** Opening Input block **

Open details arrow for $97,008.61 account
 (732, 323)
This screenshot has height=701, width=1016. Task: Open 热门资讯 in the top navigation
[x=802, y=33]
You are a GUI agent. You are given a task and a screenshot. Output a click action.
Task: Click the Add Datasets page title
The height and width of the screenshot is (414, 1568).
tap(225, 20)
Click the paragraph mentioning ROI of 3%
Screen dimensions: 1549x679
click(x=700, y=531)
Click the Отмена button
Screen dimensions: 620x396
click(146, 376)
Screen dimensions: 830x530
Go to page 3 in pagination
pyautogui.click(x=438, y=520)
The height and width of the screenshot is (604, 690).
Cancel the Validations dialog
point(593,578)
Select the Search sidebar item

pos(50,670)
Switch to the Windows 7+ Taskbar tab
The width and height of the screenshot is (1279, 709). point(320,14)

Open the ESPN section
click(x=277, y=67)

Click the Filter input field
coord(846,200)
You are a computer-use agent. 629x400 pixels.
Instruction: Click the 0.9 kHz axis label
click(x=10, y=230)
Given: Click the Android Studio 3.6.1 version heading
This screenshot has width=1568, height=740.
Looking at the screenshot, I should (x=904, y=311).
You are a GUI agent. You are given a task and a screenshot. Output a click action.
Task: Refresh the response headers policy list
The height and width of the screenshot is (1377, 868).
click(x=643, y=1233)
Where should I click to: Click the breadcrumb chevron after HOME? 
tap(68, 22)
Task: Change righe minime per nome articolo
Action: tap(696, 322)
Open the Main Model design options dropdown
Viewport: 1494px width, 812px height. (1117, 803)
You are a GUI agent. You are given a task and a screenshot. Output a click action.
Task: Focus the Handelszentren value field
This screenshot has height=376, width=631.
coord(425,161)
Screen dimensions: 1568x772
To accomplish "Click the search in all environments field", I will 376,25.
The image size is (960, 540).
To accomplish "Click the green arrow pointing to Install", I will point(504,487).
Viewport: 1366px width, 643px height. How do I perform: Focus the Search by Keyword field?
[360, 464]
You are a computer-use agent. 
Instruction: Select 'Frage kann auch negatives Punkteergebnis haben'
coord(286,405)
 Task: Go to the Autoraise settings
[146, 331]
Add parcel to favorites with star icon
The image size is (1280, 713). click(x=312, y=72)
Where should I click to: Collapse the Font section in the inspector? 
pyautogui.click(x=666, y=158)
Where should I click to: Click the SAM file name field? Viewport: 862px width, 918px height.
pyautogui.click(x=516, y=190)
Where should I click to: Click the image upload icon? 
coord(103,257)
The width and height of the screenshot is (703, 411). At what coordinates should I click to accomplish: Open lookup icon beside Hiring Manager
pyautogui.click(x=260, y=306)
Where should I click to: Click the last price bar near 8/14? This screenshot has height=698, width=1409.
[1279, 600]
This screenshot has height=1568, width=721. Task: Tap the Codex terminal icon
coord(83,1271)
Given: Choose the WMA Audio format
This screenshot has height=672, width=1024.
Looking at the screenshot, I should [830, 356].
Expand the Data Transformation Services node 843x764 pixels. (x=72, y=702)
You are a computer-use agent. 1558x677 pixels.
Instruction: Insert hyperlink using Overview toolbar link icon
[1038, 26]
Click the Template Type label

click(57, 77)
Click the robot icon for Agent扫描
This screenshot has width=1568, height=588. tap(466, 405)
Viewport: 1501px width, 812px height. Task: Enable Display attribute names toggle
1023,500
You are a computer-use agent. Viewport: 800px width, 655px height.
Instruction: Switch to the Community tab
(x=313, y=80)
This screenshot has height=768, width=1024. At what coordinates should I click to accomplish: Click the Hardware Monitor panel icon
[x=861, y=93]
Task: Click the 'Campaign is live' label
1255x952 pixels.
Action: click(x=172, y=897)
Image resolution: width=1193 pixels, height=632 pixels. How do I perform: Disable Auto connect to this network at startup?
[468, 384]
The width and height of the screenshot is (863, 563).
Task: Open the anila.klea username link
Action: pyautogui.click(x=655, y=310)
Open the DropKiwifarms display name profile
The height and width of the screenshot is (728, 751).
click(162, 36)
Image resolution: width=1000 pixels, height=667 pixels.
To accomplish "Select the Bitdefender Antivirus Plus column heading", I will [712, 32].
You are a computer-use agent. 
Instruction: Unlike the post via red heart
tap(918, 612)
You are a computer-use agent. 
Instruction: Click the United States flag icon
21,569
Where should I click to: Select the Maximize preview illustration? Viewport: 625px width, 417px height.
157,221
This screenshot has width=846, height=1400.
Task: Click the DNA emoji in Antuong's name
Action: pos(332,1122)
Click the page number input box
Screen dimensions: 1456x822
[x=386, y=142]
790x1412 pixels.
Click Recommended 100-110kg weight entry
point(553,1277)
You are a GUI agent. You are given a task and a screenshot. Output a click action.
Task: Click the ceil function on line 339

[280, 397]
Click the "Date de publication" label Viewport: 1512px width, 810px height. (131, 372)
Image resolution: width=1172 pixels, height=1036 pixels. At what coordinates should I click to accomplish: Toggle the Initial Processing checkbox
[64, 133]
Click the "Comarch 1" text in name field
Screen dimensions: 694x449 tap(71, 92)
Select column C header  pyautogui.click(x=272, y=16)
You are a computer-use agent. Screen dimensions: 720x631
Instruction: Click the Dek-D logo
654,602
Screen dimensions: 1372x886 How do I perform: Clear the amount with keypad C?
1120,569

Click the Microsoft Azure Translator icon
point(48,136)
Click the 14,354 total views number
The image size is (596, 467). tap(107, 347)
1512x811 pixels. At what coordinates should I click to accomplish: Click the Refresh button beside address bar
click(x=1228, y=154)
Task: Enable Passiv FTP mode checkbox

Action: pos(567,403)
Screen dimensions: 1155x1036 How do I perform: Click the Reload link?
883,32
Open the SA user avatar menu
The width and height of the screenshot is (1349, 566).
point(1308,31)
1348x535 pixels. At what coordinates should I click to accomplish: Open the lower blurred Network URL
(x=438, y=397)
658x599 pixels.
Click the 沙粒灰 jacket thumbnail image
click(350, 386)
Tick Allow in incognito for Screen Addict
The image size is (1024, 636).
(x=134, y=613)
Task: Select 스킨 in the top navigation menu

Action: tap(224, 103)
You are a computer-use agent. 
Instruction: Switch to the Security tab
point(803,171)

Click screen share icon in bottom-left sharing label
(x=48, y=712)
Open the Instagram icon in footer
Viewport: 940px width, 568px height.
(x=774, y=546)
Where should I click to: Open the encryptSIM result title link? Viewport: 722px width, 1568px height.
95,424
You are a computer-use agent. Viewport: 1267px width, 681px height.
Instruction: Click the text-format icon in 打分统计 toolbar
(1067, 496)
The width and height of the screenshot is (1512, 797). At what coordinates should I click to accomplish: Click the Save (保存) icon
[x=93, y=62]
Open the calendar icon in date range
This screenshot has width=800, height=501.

** Closing Input block **

Exercise brief: Your task is to repeat the entries exactly.

Output:
Open details arrow for $97,008.61 account
 (732, 323)
This screenshot has height=701, width=1016. Task: Open 热门资讯 in the top navigation
[x=802, y=33]
You are a GUI agent. You are given a task and a screenshot. Output a click action.
Task: Click the Add Datasets page title
The height and width of the screenshot is (414, 1568).
tap(225, 20)
Click the paragraph mentioning ROI of 3%
Screen dimensions: 1549x679
click(x=700, y=531)
Click the Отмена button
Screen dimensions: 620x396
click(146, 376)
Screen dimensions: 830x530
Go to page 3 in pagination
pyautogui.click(x=438, y=520)
The height and width of the screenshot is (604, 690).
Cancel the Validations dialog
point(593,578)
Select the Search sidebar item

pos(50,670)
Switch to the Windows 7+ Taskbar tab
The width and height of the screenshot is (1279, 709). point(320,14)

Open the ESPN section
click(x=277, y=67)

Click the Filter input field
coord(846,200)
You are a computer-use agent. 629x400 pixels.
Instruction: Click the 0.9 kHz axis label
click(x=10, y=230)
Given: Click the Android Studio 3.6.1 version heading
This screenshot has width=1568, height=740.
Looking at the screenshot, I should (x=904, y=311).
You are a GUI agent. You are given a task and a screenshot. Output a click action.
Task: Refresh the response headers policy list
The height and width of the screenshot is (1377, 868).
click(x=643, y=1233)
Where should I click to: Click the breadcrumb chevron after HOME? 
tap(68, 22)
Task: Change righe minime per nome articolo
Action: tap(696, 322)
Open the Main Model design options dropdown
Viewport: 1494px width, 812px height. (1117, 803)
You are a GUI agent. You are given a task and a screenshot. Output a click action.
Task: Focus the Handelszentren value field
This screenshot has height=376, width=631.
coord(425,161)
Screen dimensions: 1568x772
To accomplish "Click the search in all environments field", I will 376,25.
The image size is (960, 540).
To accomplish "Click the green arrow pointing to Install", I will point(504,487).
Viewport: 1366px width, 643px height. How do I perform: Focus the Search by Keyword field?
[360, 464]
You are a computer-use agent. 
Instruction: Select 'Frage kann auch negatives Punkteergebnis haben'
coord(286,405)
 Task: Go to the Autoraise settings
[146, 331]
Add parcel to favorites with star icon
The image size is (1280, 713). click(x=312, y=72)
Where should I click to: Collapse the Font section in the inspector? 
pyautogui.click(x=666, y=158)
Where should I click to: Click the SAM file name field? Viewport: 862px width, 918px height.
pyautogui.click(x=516, y=190)
Where should I click to: Click the image upload icon? 
coord(103,257)
The width and height of the screenshot is (703, 411). At what coordinates should I click to accomplish: Open lookup icon beside Hiring Manager
pyautogui.click(x=260, y=306)
Where should I click to: Click the last price bar near 8/14? This screenshot has height=698, width=1409.
[1279, 600]
This screenshot has height=1568, width=721. Task: Tap the Codex terminal icon
coord(83,1271)
Given: Choose the WMA Audio format
This screenshot has height=672, width=1024.
Looking at the screenshot, I should [830, 356].
Expand the Data Transformation Services node 843x764 pixels. (x=72, y=702)
You are a computer-use agent. 1558x677 pixels.
Instruction: Insert hyperlink using Overview toolbar link icon
[1038, 26]
Click the Template Type label

click(57, 77)
Click the robot icon for Agent扫描
This screenshot has width=1568, height=588. tap(466, 405)
Viewport: 1501px width, 812px height. Task: Enable Display attribute names toggle
1023,500
You are a computer-use agent. Viewport: 800px width, 655px height.
Instruction: Switch to the Community tab
(x=313, y=80)
This screenshot has height=768, width=1024. At what coordinates should I click to accomplish: Click the Hardware Monitor panel icon
[x=861, y=93]
Task: Click the 'Campaign is live' label
1255x952 pixels.
Action: click(x=172, y=897)
Image resolution: width=1193 pixels, height=632 pixels. How do I perform: Disable Auto connect to this network at startup?
[468, 384]
The width and height of the screenshot is (863, 563).
Task: Open the anila.klea username link
Action: pyautogui.click(x=655, y=310)
Open the DropKiwifarms display name profile
The height and width of the screenshot is (728, 751).
click(162, 36)
Image resolution: width=1000 pixels, height=667 pixels.
To accomplish "Select the Bitdefender Antivirus Plus column heading", I will [712, 32].
You are a computer-use agent. 
Instruction: Unlike the post via red heart
tap(918, 612)
You are a computer-use agent. 
Instruction: Click the United States flag icon
21,569
Where should I click to: Select the Maximize preview illustration? Viewport: 625px width, 417px height.
157,221
This screenshot has width=846, height=1400.
Task: Click the DNA emoji in Antuong's name
Action: pos(332,1122)
Click the page number input box
Screen dimensions: 1456x822
[x=386, y=142]
790x1412 pixels.
Click Recommended 100-110kg weight entry
point(553,1277)
You are a GUI agent. You are given a task and a screenshot. Output a click action.
Task: Click the ceil function on line 339

[280, 397]
Click the "Date de publication" label Viewport: 1512px width, 810px height. (131, 372)
Image resolution: width=1172 pixels, height=1036 pixels. At what coordinates should I click to accomplish: Toggle the Initial Processing checkbox
[64, 133]
Click the "Comarch 1" text in name field
Screen dimensions: 694x449 tap(71, 92)
Select column C header  pyautogui.click(x=272, y=16)
You are a computer-use agent. Screen dimensions: 720x631
Instruction: Click the Dek-D logo
654,602
Screen dimensions: 1372x886 How do I perform: Clear the amount with keypad C?
1120,569

Click the Microsoft Azure Translator icon
point(48,136)
Click the 14,354 total views number
The image size is (596, 467). tap(107, 347)
1512x811 pixels. At what coordinates should I click to accomplish: Click the Refresh button beside address bar
click(x=1228, y=154)
Task: Enable Passiv FTP mode checkbox

Action: pos(567,403)
Screen dimensions: 1155x1036 How do I perform: Click the Reload link?
883,32
Open the SA user avatar menu
The width and height of the screenshot is (1349, 566).
point(1308,31)
1348x535 pixels. At what coordinates should I click to accomplish: Open the lower blurred Network URL
(x=438, y=397)
658x599 pixels.
Click the 沙粒灰 jacket thumbnail image
click(350, 386)
Tick Allow in incognito for Screen Addict
The image size is (1024, 636).
(x=134, y=613)
Task: Select 스킨 in the top navigation menu

Action: tap(224, 103)
You are a computer-use agent. 
Instruction: Switch to the Security tab
point(803,171)

Click screen share icon in bottom-left sharing label
(x=48, y=712)
Open the Instagram icon in footer
Viewport: 940px width, 568px height.
(x=774, y=546)
Where should I click to: Open the encryptSIM result title link? Viewport: 722px width, 1568px height.
95,424
You are a computer-use agent. Viewport: 1267px width, 681px height.
Instruction: Click the text-format icon in 打分统计 toolbar
(1067, 496)
The width and height of the screenshot is (1512, 797). At what coordinates should I click to accomplish: Click the Save (保存) icon
[x=93, y=62]
Open the calendar icon in date range
This screenshot has width=800, height=501.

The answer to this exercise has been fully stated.